▶ _YOUR GOAL_: Reproduce every line of the listing below word for word, leaving out the pictures.

▶ _DATA IN THIS EXERCISE_:

☆ ☆ ☆

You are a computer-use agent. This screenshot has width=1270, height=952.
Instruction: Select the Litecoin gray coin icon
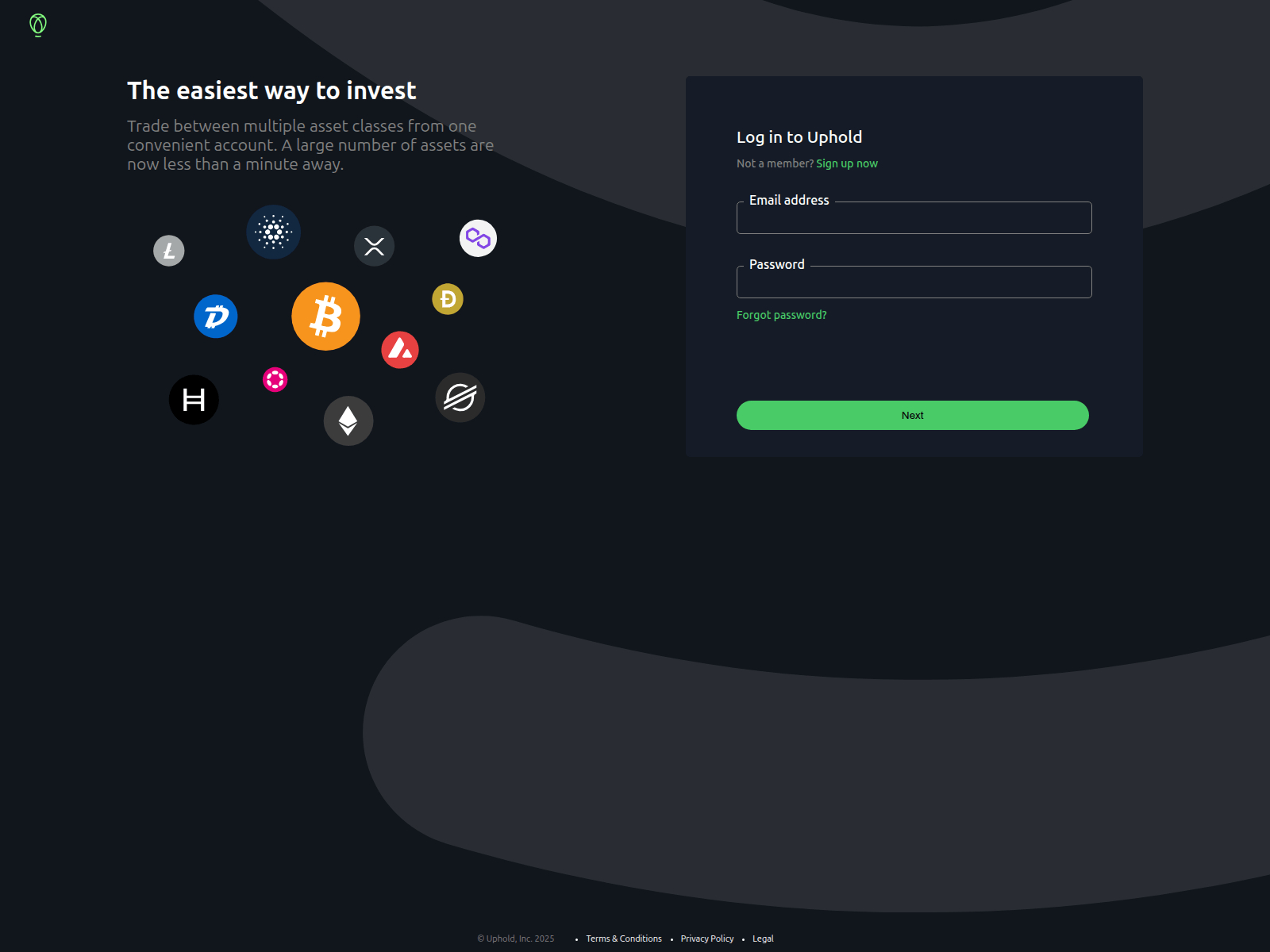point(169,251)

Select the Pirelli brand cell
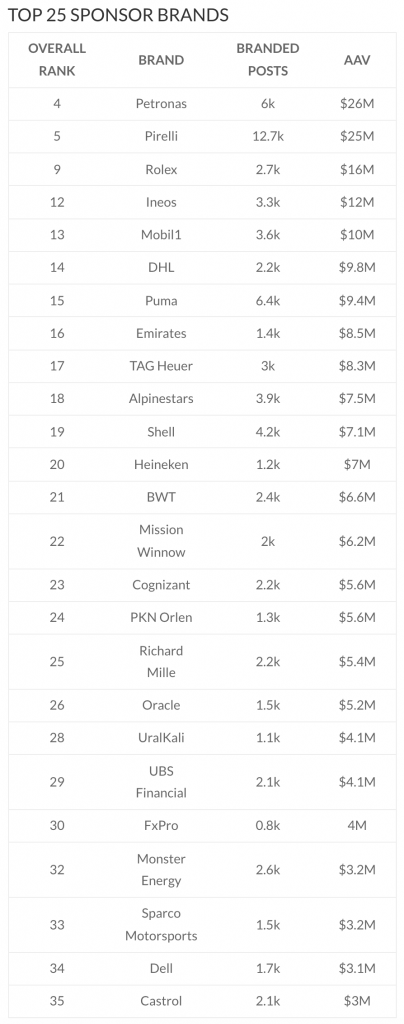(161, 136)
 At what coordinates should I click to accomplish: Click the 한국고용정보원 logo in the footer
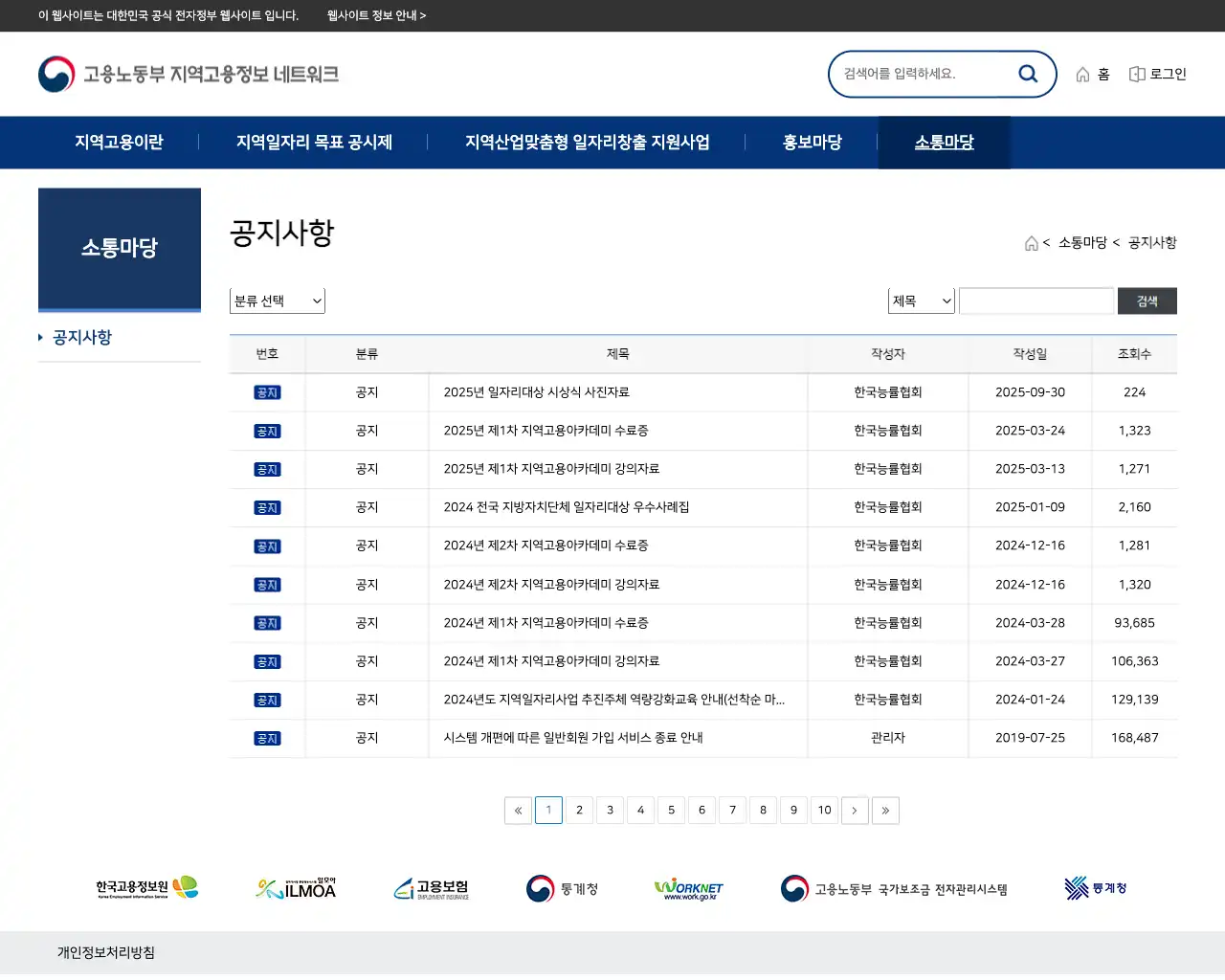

☆ ☆ ☆

▶ _EXERCISE RESPONSE_:
You are a computer-use agent. This screenshot has width=1270, height=952.
Instruction: Select the Litecoin gray coin icon
point(169,251)

Select the Pirelli brand cell
(161, 136)
 At what coordinates should I click to accomplish: Click the 한국고용정보원 logo in the footer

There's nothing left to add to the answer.